Powell at times has been less than adroit in how he has prepared the market for a change in approach.
"This is tricky terrain for Powell and if mishandled could be disruptive," Guha wrote. "That is why we expect only very cautious and limited comments for now, in particular given virus concerns, but see net downside risk on the day."
There's also some expectation that the Fed could approve a rate hike, but not the kind that most people generally notice.
Instead, the committee might be tempted to increase the interest it pays on excess reserves that banks store at the Fed. The rate is currently set at 1.55%, but could be line for a nudge up to 1.6%.
The reason is that the Fed uses the IOER as a guardrail for its benchmark funds rate. Over the past two years, the Fed has been cutting the IOER rate as the funds rate has moved to the top of its target band.
But since the repo operations began, the funds rate has slipped to the low end of its 1.5%-1.75% range — currently at 1.55%, same as the IOER. The Fed generally prefers the funds rate closer to the midpoint, so a push higher on the IOER could help make that happen.
With jitters over the coronavirus situation, however, the Fed might choose to wait.

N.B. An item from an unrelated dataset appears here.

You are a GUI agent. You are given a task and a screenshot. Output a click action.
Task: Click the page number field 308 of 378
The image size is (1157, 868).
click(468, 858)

"We do expect an IOER hike over time, but in our view the cost of waiting is very low and the Fed would probably like to avoid to possibly needing to reverse a hike," Ebrahim Rahbari, forex strategist at Citigroup, said in a note.
Rahbari said markets are pricing in about a 50% chance of an IOER increase. Futures traders are further indicating a 58% chance of a quarter-point decrease in the funds rate by September, rising to 73% by the end of the year.
However, the Fed this week likely will assert that it remains on hold for pretty much everything.
"We think that the Fed will note that even though the outlook for the economy remains benign, it continues to watch risks closely," Rahbari said. "Chair Powell will remain confident about the outlook, including the prospects for inflation to approach the Fed's target, but also be watchful of remaining risks, including still-soft manufacturing sentiment readings, and uncertainties around the impact of the corona virus."